I'm going to use a Cosmos instance that I've already created in Azure, if you don't have an Azure account you can create one for free to give Cosmos a try or alternatively you can install and use the Cosmos DB Emulator

NOTE: The emulator currently only works on Windows

Project setup

You can view this posts sample at the following github repo
CraigMellon/efcore-cosmosdb no-readme

You will need to download and install the .NET Core 3.0 SDK which can found here: https://dotnet.microsoft.com/download/dotnet-core/3.0

Lets create a new empty console app using the dotnet CLI and add Entity Framework Core and the Cosmos provider nuget packages.

dotnet new console

Install Microsoft.EntityFrameworkCore.Cosmos Nuget Package

dotnet add package Microsoft.EntityFrameworkCore.Cosmos
Adding the Cosmos nuget package will also add Entity Framework Core package as a dependency

Lets get started

For the first experiment we will use a simple Job model with an embedded Address type:

    public class Job
    {
        public Guid Id { get; set; }
        public Address Address { get; set; }
    }

    public class Address
    {
        public string Line1 { get; set; }
        public string Line2 { get; set; }
        public string Line3 { get; set; }
        public string Town { get; set; }
        public string PostCode { get; set; }
    }

We need to create a DbContext and configure it to use the Cosmos provider, add a new JobContext file with the following code

    public class JobContext : DbContext
    {
        public DbSet<Job> Jobs { get; set; }

        protected override void OnConfiguring(DbContextOptionsBuilder optionsBuilder) {
            optionsBuilder.UseCosmos(
               "*YOUR-COSMOSDB-ENPOINT*",
                "*YOUR-KEY*",
                "EFCoreTest"
            );
        }

        protected override void OnModelCreating(ModelBuilder modelBuilder)
        {
            modelBuilder.Entity<Job>().OwnsOne(j => j.Address);
        }
    }
For simplicity we have hard-coded the endpoint and key into the DbContext, I wouldn't recommend doing this in a real application

We are overriding the OnModelCreating method to configure the Address as an owned entity of Job, this will ensure that the Address entity is embedded into the Job document when saved

Now that we have the DbContext and models setup lets update the Program.cs to create a Job and save it into our Cosmos database using EF Core

        Console.WriteLine("Welcome to the EFCore Cosmos DB Provider...");

        var job = new Job
        {
            Id = Guid.NewGuid(),
            Address = new Address
            {
                Line1 = "21 Some Street",
                Line2 = "Somewhere",
                Town = "Birmingham",
                PostCode = "B90 4SS",
            }
        };

        using (var context = new JobContext())
        {
            context.Database.EnsureCreated();

            context.Add(job);

            context.SaveChanges();
        }

        using (var context = new JobContext())
        {
            var loadedJob = context.Jobs.First();
            Console.WriteLine($"Job created and retreived with address: {job.Address.Line1}, {job.Address.PostCode}");
            }
The context.Database.EnsureCreated() will create a collection in your Cosmos DB if it doesn't already exist

If we run this code it will add a document into our Cosmos DB, and if we take a look in the Azure Portal we can see that a new collection named JobContext has been created and a new document has been added.

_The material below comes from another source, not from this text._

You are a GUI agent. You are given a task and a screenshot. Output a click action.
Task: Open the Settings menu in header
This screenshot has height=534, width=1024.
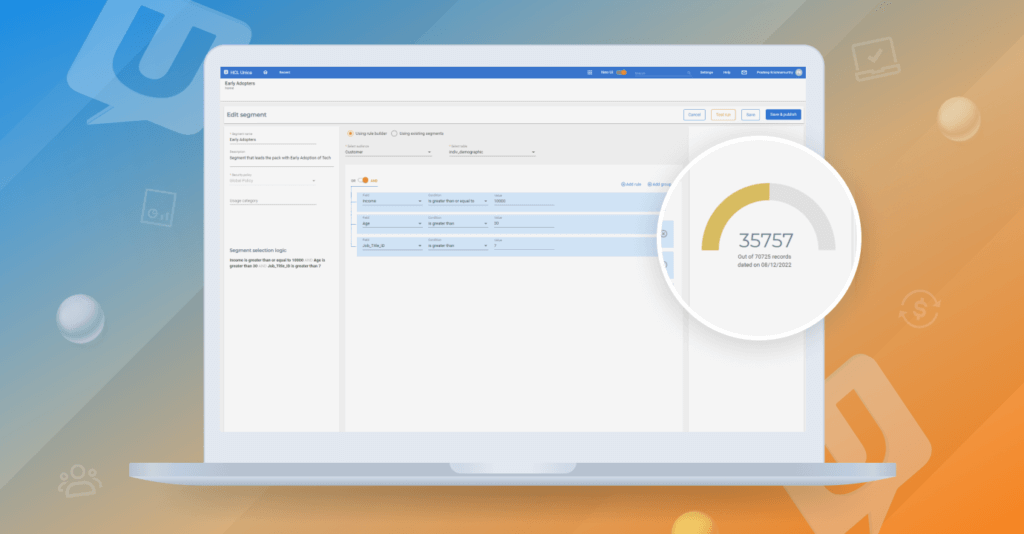point(707,72)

efcore cosmos JobContext default collection name

By default the cosmos provider will use the name of your context as the collection name.  This can be overridden in the OnModelCreating method of your DbContext.

Lets set the default name of the collection to Jobs, re-run our app and take a look at our database again in the portal.  Add the following line to the top of the OnModelCreating method in our JobContext.cs

modelBuilder.HasDefaultContainer("Jobs");
efcore cosmos job collection name set with HadDefaultContainer

Embedded collections

As well as embedding entities within your document you can also embed collections which will embed the entities as an array in your document.  To test this out we will add a new Contact entity and add a collection of contacts to our Job.

    public class Job
    {
        public Guid Id { get; set; }
        public Address Address { get; set; }

        public List<Contact> Contacts { get; set; }
    }

    public class Contact
    {
        public string Title { get; set; }
        public string FirstName { get; set; }
        public string LastName { get; set; }
        public string TelephoneNumber { get; set; }
    }

Also update the JobContext OnModelCreating method to configure the Contacts on Job as an owned collection using the OwnsMany method

        modelBuilder.Entity<Job>().OwnsMany(j => j.Contacts);

Now update the Program.js to add a list of contacts to our job.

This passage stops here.